Everything clicks into place. This is why she’s so leery of dating within the workplace. This is why she goes above and beyond at work but keeps her distance. Now, I feel like an asshole for ever pushing her for anything.

“Nope, get that look off your face right now, Ledger Hutton.” Her stern tone makes my eyes lift up to hers.

“You did not know. Honestly, you couldn’t have known. And I’m a big girl. If I really didn’t want to continue things with you, I would have said so. You have not pushed me into anything.”

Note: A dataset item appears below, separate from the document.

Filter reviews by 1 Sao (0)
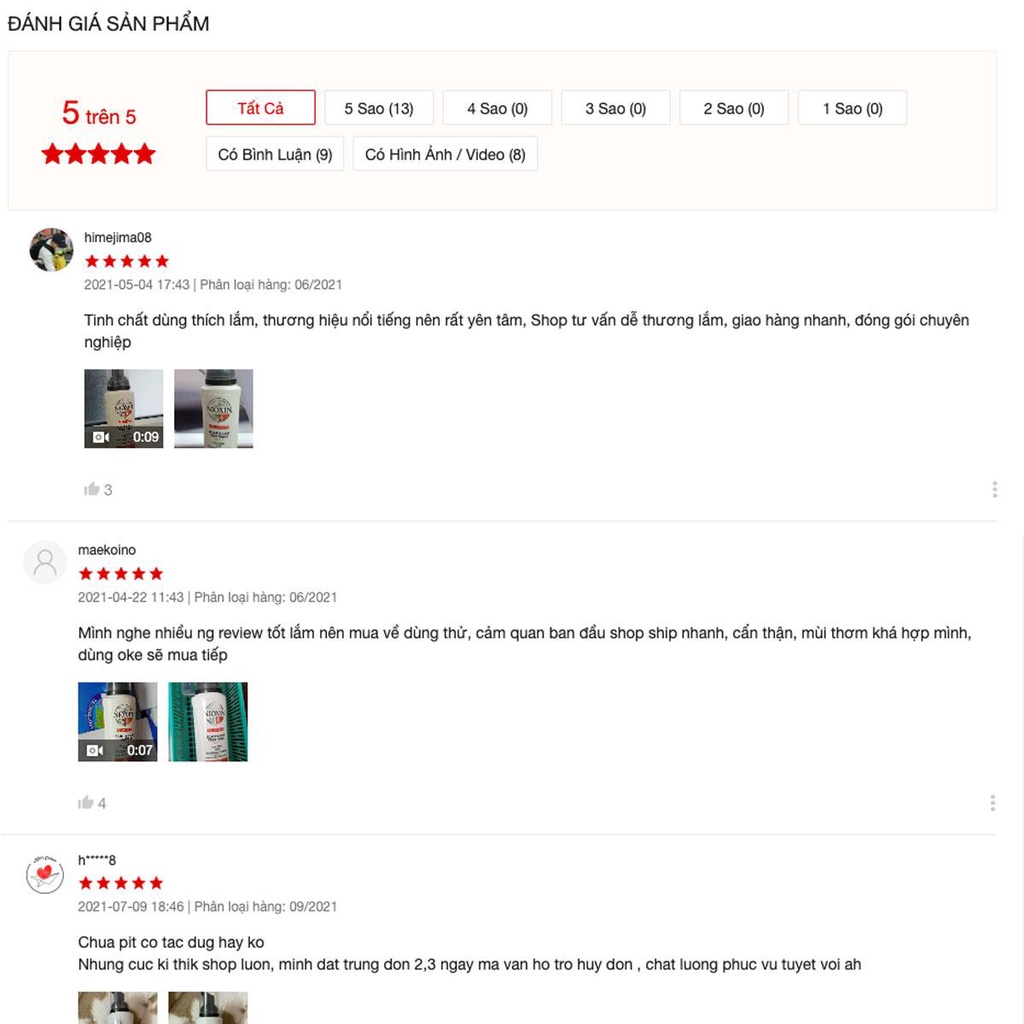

Apparently, I’m wearing all my emotions on my face tonight.

“I don’t want you to ever feel like that again, especially with me,” I murmur.

“I know. Trust me, I know. If I felt like that again, you can bet I would run far, far away.” She huffs out a laugh.

“All that to say, this job wasn’t what I was expecting. I expected being your assistant would be boring as hell and I would be constantly looking for a new job, and it’s been the exact opposite. I’m not sure if this is where I see myself in five years, but I’m not hating it either. I’ve learned a lot about myself over the last few months, and I feel like I’m starting to figure out who I really am if that makes sense.”

“It makes perfect sense.” I won’t tell her that she’s made me start to figure out who I am, who I want to be for her. I won’t tell her that before her, my only focus was being a makeshift father figure and running my business. Eventually, I’ll tell her how much of an impact she’s had in my life in such a short amount of time, but that time is not now.

Now, it’s time to make sure she knows exactly how thankful I am to have her in my life and eat some amazing fucking steak.

Chapter 24

Ainsley

This trip has been nothing like I thought it would be. The presentation was incredible. The fun times in between all the work with Ledger were mind-blowing, and spilling some of my past at dinner was extremely cathartic, even if that wasn’t my intention.

And dinner … might be one of the best highlights of my life. Never did I think I would get the opportunity to eat at the restaurant of one of my favorite chefs, and it did not disappoint. I think I gained ten pounds during that meal, and I’m not remotely sad about it.

Now, we’re on the plane home and I’m more than a little sad. This trip was everything I didn’t know I needed.Ledgeris everything I didn’t know I wanted. And that’s a scary thing to realize.

My head is stuck on the logistics of how we can make this work in the real world. The fact that we live in a small town makes me leery to be out in the open with our relationship. I don’t want everyone in our business while I’m just trying to figure out how to be in a functional relationship. And although I’m leaning towards staying here for the foreseeable future, I’m not certain that staying in Bluebell Falls is the endgame for me.

“So, I think it would be smart to set some ground rules before we land.” Ledger’s voice pulls me out of my thoughts.

Even though I was thinking the same thing, his words send a jolt of unease through my body.

Is he already over this? Am I not worth the trouble?

“What I mean is, I don’t think you would feel comfortable with this,” —he gestures between the two of us— “being broadcasted in town.”

My shoulders slump in relief, and it makes me realize how into Ledger I really am.

“You read my mind,” I say, decidedly not focusing on the fact that I might be in too deep with this man already.